Ужина в этот вечер нам не дали. Из какой-то камеры слышался стон одного из подстреленных товарищей. В угрюмом молчании, съежившись и уткнув головы в колени, мы всю ночь просидели на корточках. При каждом стуке и скрипе ворот нам казалось, что в тюрьму вступают банды белогвардейцев, чтобы учинить над нами кровавую расправу.
Для меня в перемещении в общие камеры была одна хорошая сторона: я смешался с толпой заключенных и перестал существовать как Данелюк.
Я не верил, чтобы несколько тысяч заключенных могло быть сразу истреблено.
Я стал успокаивать товарищей. В камере никто меня не знал. Сидели здесь главным образом рабочие из Вольска и человек пятнадцать молодых красногвардейцев в тюремном белье.
Вскоре я разговорился с одним рабочим из Вольска, белорусом, по фамилии Ворон. Это единственная фамилия, сохранившаяся у меня в памяти.
Вечером (это было 5 октября 1918 года) заключенных вывели на тюремный двор, построили в шеренги, окружили двойной цепью солдат и казаков и повели на станцию. Втиснув, в грязные товарные вагоны, нас повезли в Сибирь.
Начался тяжкий путь в поезде смерти…

Москва, 1931

Примечания:
¹ Впоследствии, уехав в Польщу, он занимал там крупные хозяйственные посты.
² Немного позже, в середине мая, А. П. Данелюк был избран товарищем (заместителем) председателя исполкома Иващенковского Совета. См. ЦГАОР, ф. 676, д. 84, л. I.
³ Этим отрядом командовал В. К. Озолин.


Стефанский Эдмунд Станиславович (Данелюк Александр Петрович) (1897 - 1937) - поляк, эвакуированный из Варшавы во время первой мировой. Член РКП(б) с 1915 года, в 1916 арестован в Нижнем Новгороде, после освобождения уезжает в Чугуев, где с октября 1917 член исполкома Чугуевского Совета и член комитета РКП(б).
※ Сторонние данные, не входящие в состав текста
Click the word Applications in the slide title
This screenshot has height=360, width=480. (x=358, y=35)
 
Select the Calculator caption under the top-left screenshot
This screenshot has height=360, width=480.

В апреле 1918 прибывает в Самару и был направлен в Иващенково, где избирается секретарем комитета парторганизации и товарищем председателя исполкома. Организовывал отряды для борьбы с белочехами, участвовал в бою под Липягами. После захвата Самары белочехами вел подпольную работу в Самаре, был арестован и в октябре отправлен в Сибирь. Из «поезда смерти» бежал и вновь участвовал в подпольной работе.
1919 вернулся в Польшу, вступил в польскую компартию, стал ее виднейшим деятелем, входил в состав секретариата ЦК КПП. С осени 1925 член секретариата ЦК компартии Западной Белоруссии .С 1930 года работал в исполкоме Коминтерна, затем был направлен на партработу в Румынии. С 1933 на хозяйственной работе в СССР, зам. директора костромской льноткацкой фабрики им. Молотова.
Арестован 21.01.37, 21.08.37 военной коллегией Верховного суда СССР по обвинению в участии в к.-р. террористической организации, осужден и в тот же день расстрелян. Место расстрела Москва. Реабилитирован в 1955.